IPB

Welcome Guest ( Log In | Register )

2 Pages V   1 2 >  
Reply to this topicStart new topic
Lame Settings For Speech?
david_rones
post Sep 1 2002, 17:39
Post #1





Group: Members
Posts: 8
Joined: 1-September 02
Member No.: 3261



Hi.

I'm needing some help for a project converting PowerPoint narrations from .wav to .mp3. Basically, I'd like to know the best settings to use in LAME for speech.

I'd use something like SPEEX, but I need to ultimately stream the files via Flash as .swf files. .SWF only supports .mp3. Also, .SWF files do not support Joint Stereo or VBR. I also will be targeting 24kbps/22050Hz/Mono. Many users will be listening to the .swf's streamed via dial-up modems.

So given those paramaters, I have two questions. First, what PCM setting is the best to start with when we do the narration recordings on the PC? I don't want to capture at too high a quality, because disk space may be at somewhat of a premium, especially since captured streams can run up to an hour in length. So the smallest I can get away with is preferred.

Second, what are the best LAME switches to use, given this will only be speech/voice-based audio. (and also considering the limitations of .swf I stated above.) Again, I'm thinking I want to encode to 24kbps/22050Hz/Mono, but I really don't know what to set the other options to.

Thanks so much!

David
Go to the top of the page
 
+Quote Post
rjamorim
post Sep 1 2002, 18:00
Post #2


Rarewares admin


Group: Members
Posts: 7515
Joined: 30-September 01
From: Brazil
Member No.: 81



If you are going to encode to 22.050Hz, I suggest you use some FhG encoder. Lame is only optimized for 44.100 Hz encodings.


--------------------
Get up-to-date binaries of Lame, AAC, Vorbis and much more at RareWares:
http://www.rarewares.org
Go to the top of the page
 
+Quote Post
david_rones
post Sep 1 2002, 18:08
Post #3





Group: Members
Posts: 8
Joined: 1-September 02
Member No.: 3261



QUOTE (rjamorim @ Sep 1 2002 - 09:00 AM)

◆ ◆ ◆ ◆

— Request A —
Switch "Open" to "Select" in the rows, in everything from the line containing "Viewport: 1896px width, 766px" down to the last row, and give those lines back with nothing else changed and the pictures left out.
The rows that come next have no connection to the forum thread above.

◆ ◆ ◆ ◆

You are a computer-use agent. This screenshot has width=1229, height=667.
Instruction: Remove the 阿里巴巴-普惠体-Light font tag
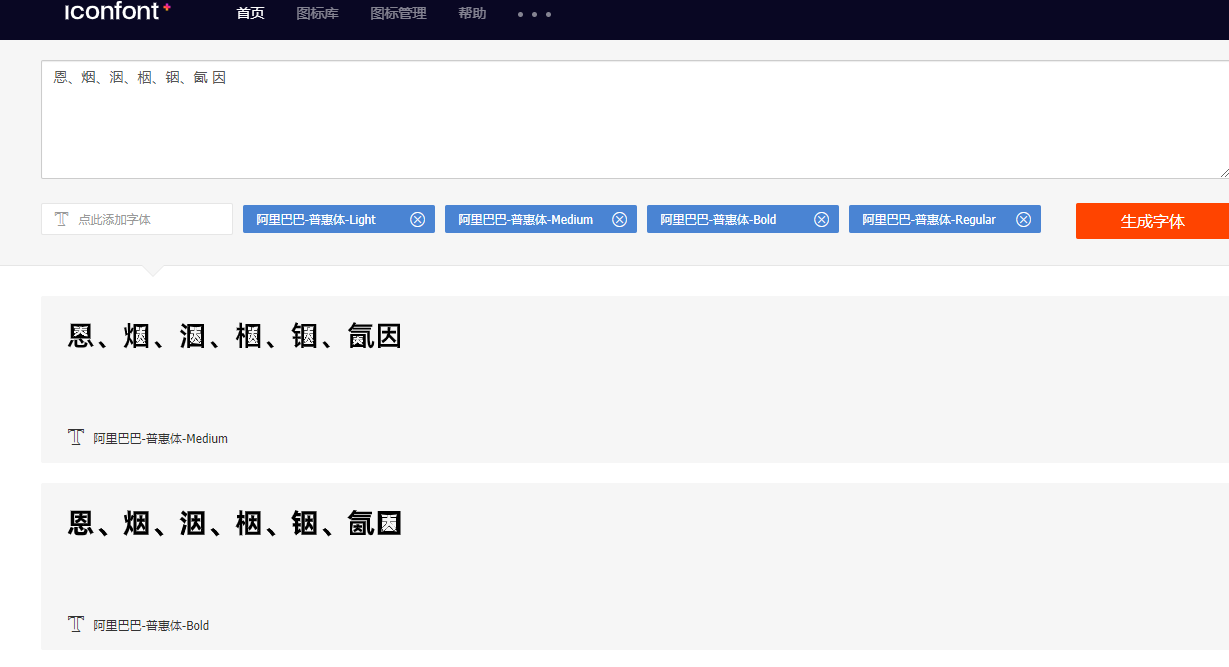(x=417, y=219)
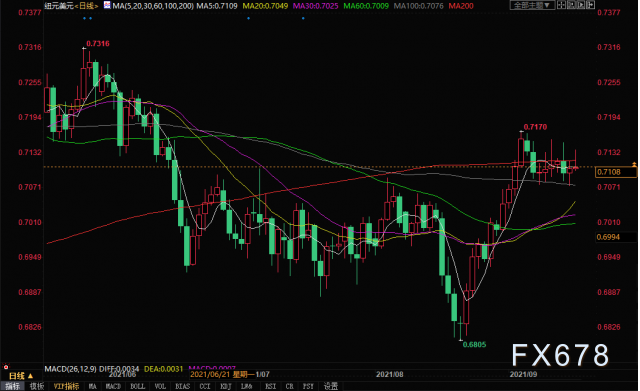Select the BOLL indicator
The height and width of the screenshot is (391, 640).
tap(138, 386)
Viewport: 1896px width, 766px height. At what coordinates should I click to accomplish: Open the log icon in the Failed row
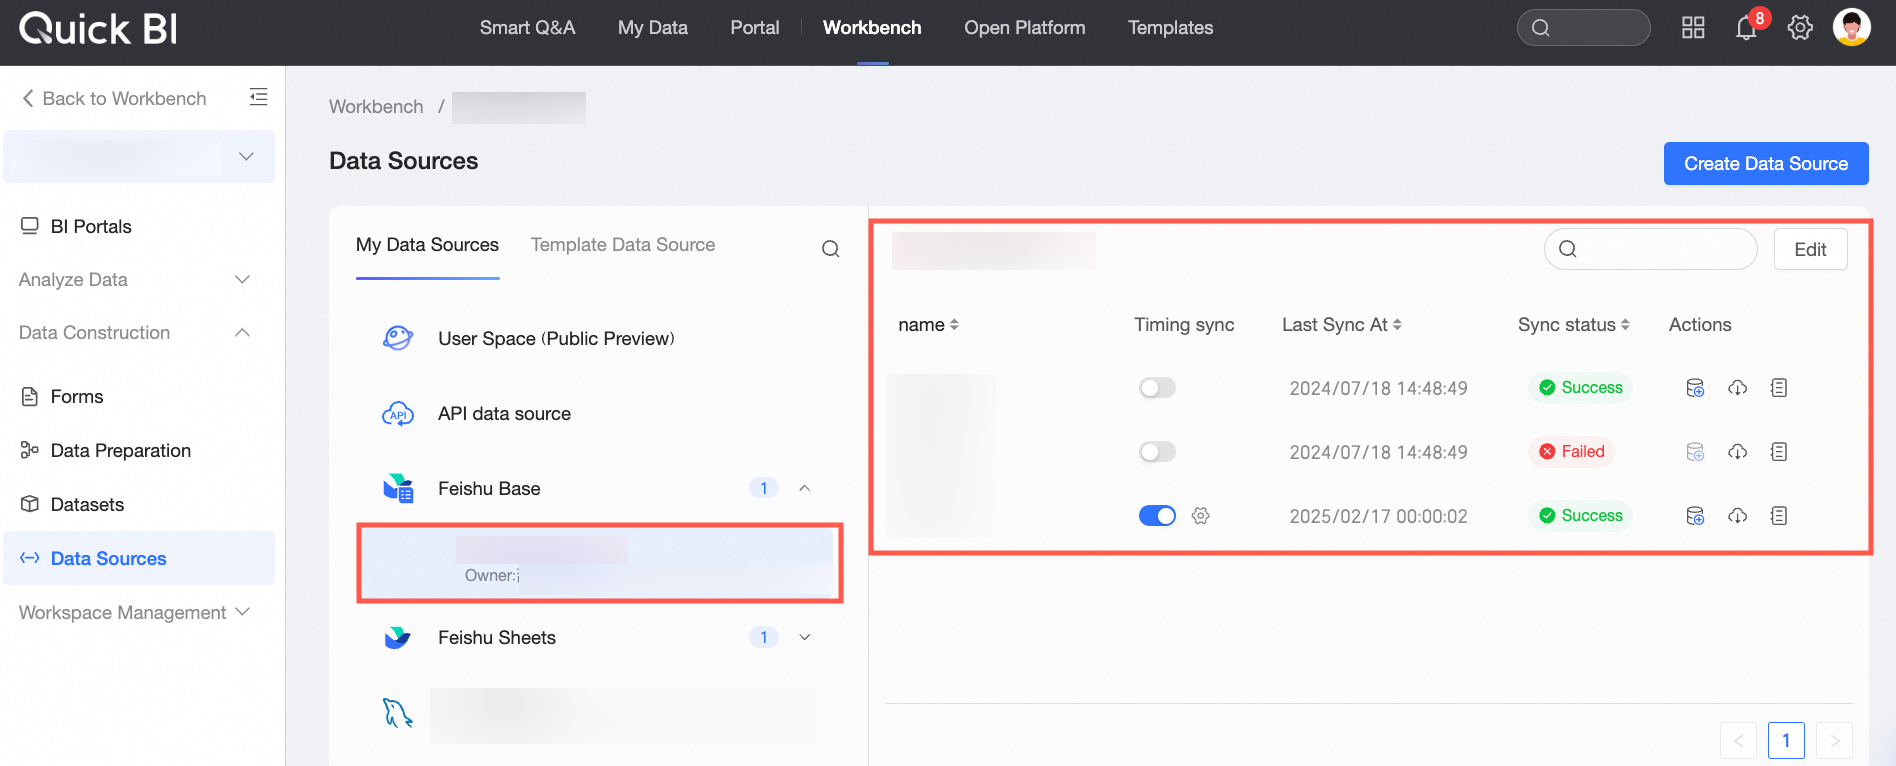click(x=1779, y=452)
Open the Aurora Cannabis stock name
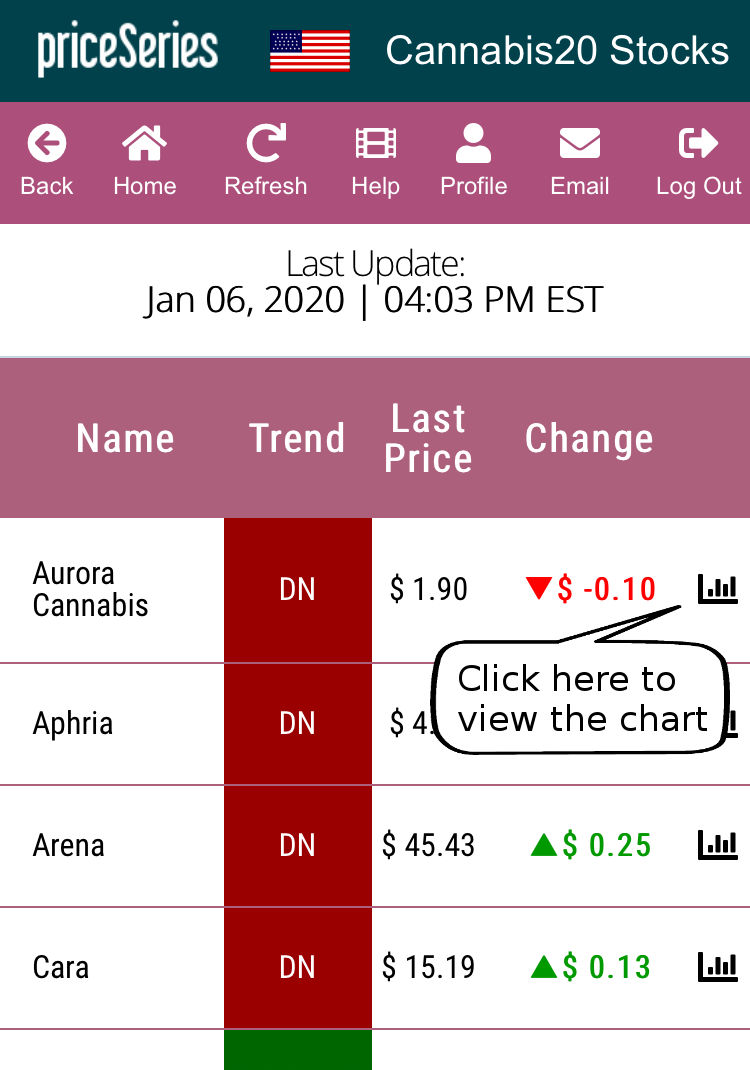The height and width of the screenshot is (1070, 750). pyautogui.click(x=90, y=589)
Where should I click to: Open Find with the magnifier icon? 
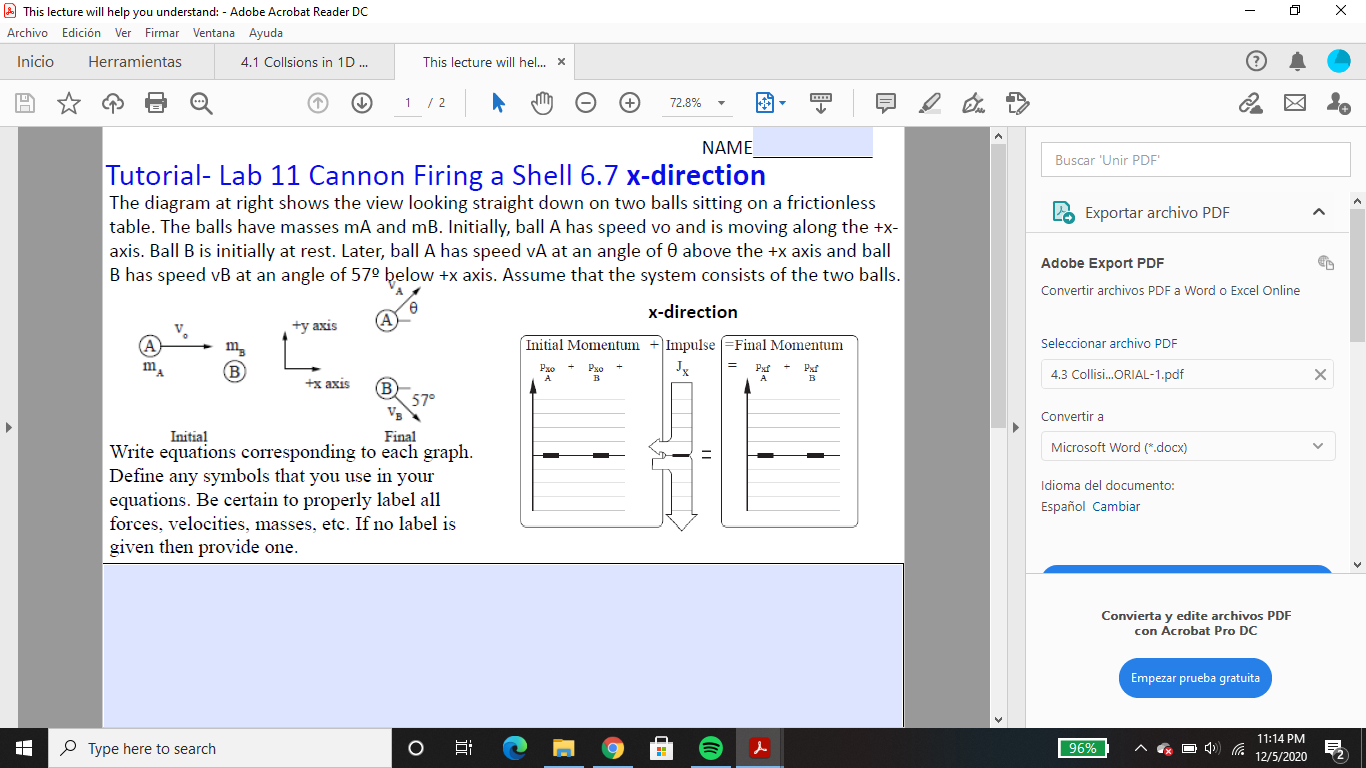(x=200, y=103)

◆ ◆ ◆ ◆

— Request B —
Reproduce everything in the forum thread from "So given those" down to "Thanks so much!".

— Worked solution A —
Viewport: 1896px width, 766px height. At what coordinates should I click to accomplish: Select the log icon in the Failed row
click(x=1779, y=452)
Select the Aurora Cannabis stock name
The height and width of the screenshot is (1070, 750). pyautogui.click(x=90, y=589)
Where should I click to: Select Find with the magnifier icon? 
(x=200, y=103)

— Worked solution B —
So given those paramaters, I have two questions. First, what PCM setting is the best to start with when we do the narration recordings on the PC? I don't want to capture at too high a quality, because disk space may be at somewhat of a premium, especially since captured streams can run up to an hour in length. So the smallest I can get away with is preferred.

Second, what are the best LAME switches to use, given this will only be speech/voice-based audio. (and also considering the limitations of .swf I stated above.) Again, I'm thinking I want to encode to 24kbps/22050Hz/Mono, but I really don't know what to set the other options to.

Thanks so much!